• A sub class has an ‘is a’ relationship with its superclass. In terms of objects, a sub class object can also be treated as a super class object. And hence, we can assign the reference of a sub class object to a super class variable type. However, the reverse is not true. A reference of a super class object may not be assigned to a sub class variable.
    Person p=new Student("Student"); // Student subclass of person
  • This ‘is a’ relationship finds application in other areas too. For example, we can pass a Student object to a method which requires a Person object and we can return a Student object from a method whose return type is Person. 
  • The methods and variables of a class that are accessible will depend on the variable type and not the object type. For example, if we try to access marks variables or the displayGrade() method of the Student object p above, we receive compilation errors. This is because, the accessible methods and variables are determined by the type of the variable and not the type of the object. 
    p.marks=100; // error
    p.showGrades(); //errors
  • The methods that can be called on a particular object referred to by a variable are decided by the data type of the variable. In this example printDetails() method has been invoked on the Student object which is referred to by a Person variable p. Hence, the call would be resolved to the printDetails() method defined in the Person class during compile time, known as static binding which occurs during compile time. However, the actual version of the method to be called is decided during run time (dynamic binding or runtime polymorphism).
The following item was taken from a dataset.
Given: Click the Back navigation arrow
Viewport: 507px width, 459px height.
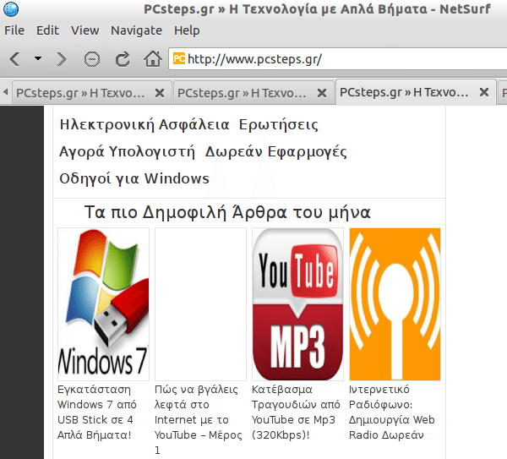Looking at the screenshot, I should (14, 59).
If the super class variable holds a reference to a sub class object, the method calls to overridden methods would be resolved to the versions defined in the sub class. If no overridden version exists for the method, then the call is resolved to the super class’ method. 
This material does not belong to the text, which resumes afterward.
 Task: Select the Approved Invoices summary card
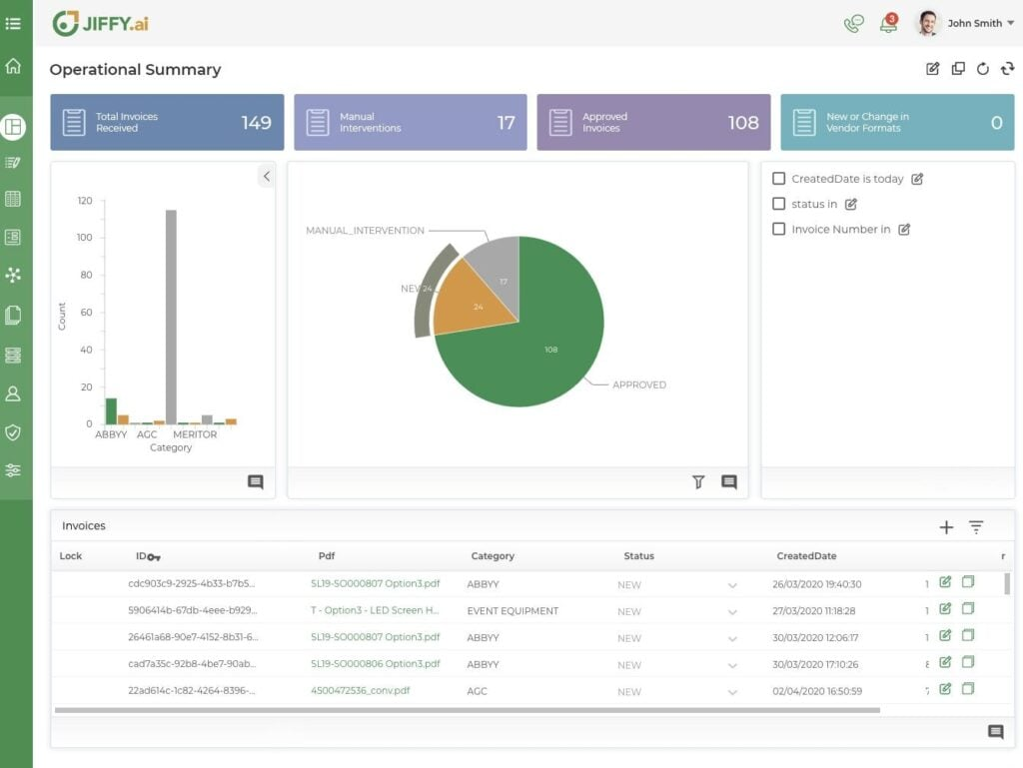click(x=652, y=121)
    Person p=new Student("Sai", 12, 100);
  • However dynamic binding doesn’t happen in the case of instance variables. Suppose, we have two variables both named var, one in the super class and in the sub class. If we access this variable through a super class variable holding a reference to a sub class object, we get the value corresponding to the super class variable and not the sub class variable.
  • Just as we cast primitive data items, we can also cast reference data items to a different class type. Here too, the concepts of up casting, down casting, explicit casting and implicit casting come into picture. Implicit casting is performed in situations where we assign the reference of a sub class object to a super class variable, pass a sub class object reference to a method where a super class object is required or return a sub class object when a super class return is specified. In all these cases since a lower data type is converted to a higher data type, it is an up casting operation. Super classes are higher data types and sub classes are lower data types.

    We may also perform explicit casting, using the cast operator as shown below.
    Student s= (Student) p;

    The above statement casts into to a Student type. Now p and s refer to the same object and hence, changes made to the object through any one of the objects are reflected on the other. When we cast objects from one type to another, the compatibility of these types is checked. For example, a Student object cannot be cast to String type as they are incompatible.